I like it ... the colors acknowledge the amount of Spanish riders on the team...


----------



## ElvisMerckx (Oct 11, 2002)

Absolutely sublime. Notice how it subtly references the Borat bathing suit. No, not obvious or over-powering -- just right.


----------



## The Weasel (Jul 20, 2006)

I like it. Colorful and eye catching, but not flashy.


----------



## waldo425 (Sep 22, 2008)

Big-foot said:


> just sort of looks out of place.


Seeing Lancator here was something I could have done without.


----------



## pretender (Sep 18, 2007)

Astana's colors are great. The original kit was top-notch. Last year's was a bit busy but compared with other teams, no big deal. This year's is better and the red S works well. IMO would be better if the white sections were just gold.


----------



## btinder (Aug 25, 2007)

I like the white touches. Some of you guys are just motha-effin' judgmental.


----------



## thechriswebb (Nov 21, 2008)

Big-foot said:


> just sort of looks out of place.




You're pretty good at this


----------



## waldo425 (Sep 22, 2008)

btinder said:


> I like the white touches. Some of you guys are just motha-effin' judgmental.

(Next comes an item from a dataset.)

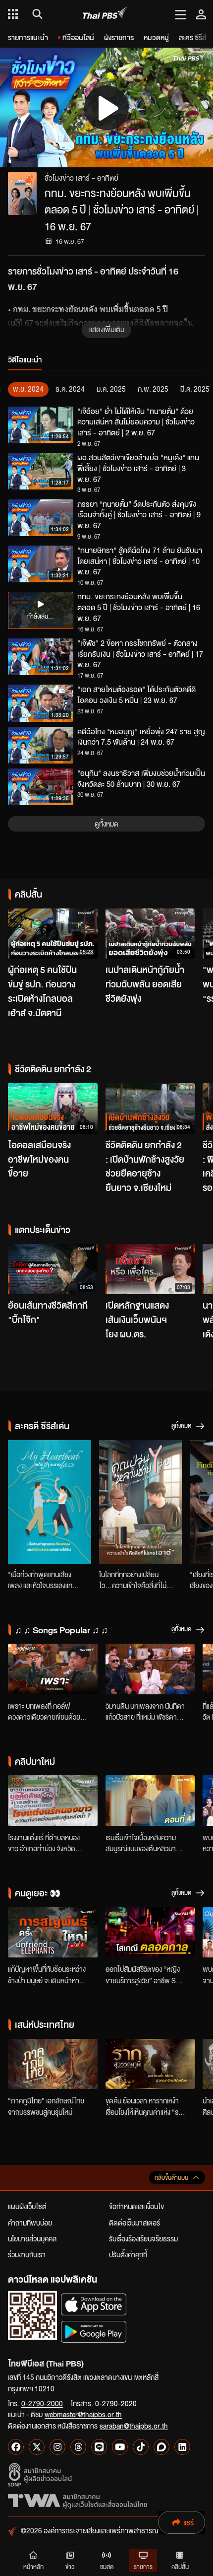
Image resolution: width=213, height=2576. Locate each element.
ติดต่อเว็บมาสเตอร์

Don't call me judgmental damnit!


----------



## 180 (Jan 10, 2009)

YUK! That is aweful. And I can see his magic stick! Who is designing these kits? They are terrible. My dog could design a better kit if he puked a bag of skittles.

lancorexic...geez his arms look like mary kates


----------



## pdh777 (Oct 7, 2005)

A solid step backwards from last year - I never like yellow against white - they wash each other out - need some more black in there for contrast. Not the worst, but one of em.


----------



## btinder (Aug 25, 2007)

waldo425 said:


> Don't call me judgmental damnit!


Just did BAM what now!?

In all seriousness, I really like the white going up and down the side, I think that looks crisp and classy. 

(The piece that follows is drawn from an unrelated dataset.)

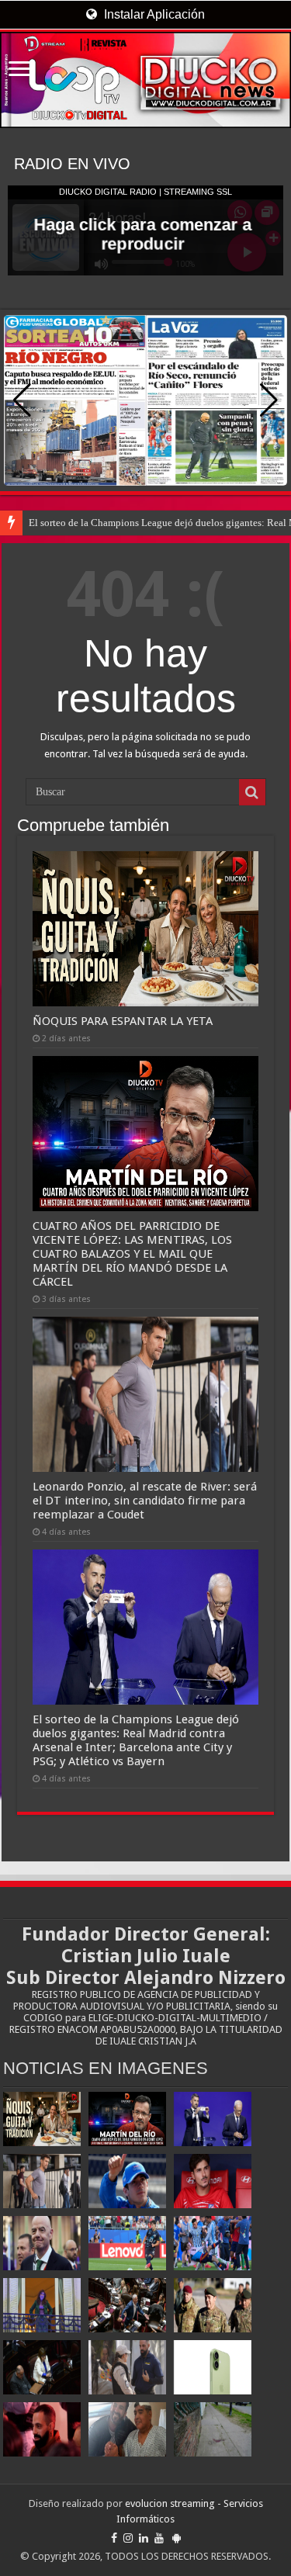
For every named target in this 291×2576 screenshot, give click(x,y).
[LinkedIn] (143, 2538)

I could do without the orange Specialized logos--they clash with the yellow imo


----------



## King Arthur (Nov 13, 2009)

*not liking it*

Sorry, didn't like the old kit. Still not likin the new one.


----------



## Guest (Jan 4, 2010)

You know as I said I don't think its amazing or anything, but it is better than the old one I think. The old one just kinda was, pretty bland overall, at least there is some color here.


----------



## robdamanii (Feb 13, 2006)

I think the issue with this kit (which I noted after seeing the old one) is that the cyan, yellow and white are all very complimentary to each other, and there are no darker colours on the kit to break up the continuity of the three. 

It almost feels like the old Saunier Duval kits...just not enough dark accents to make things stand out.


----------



## mulkdog45 (Apr 5, 2006)

Like it:...thumbsup:


----------



## atpjunkie (Mar 23, 2002)

*the red*

for the specialized colors just ruins it


----------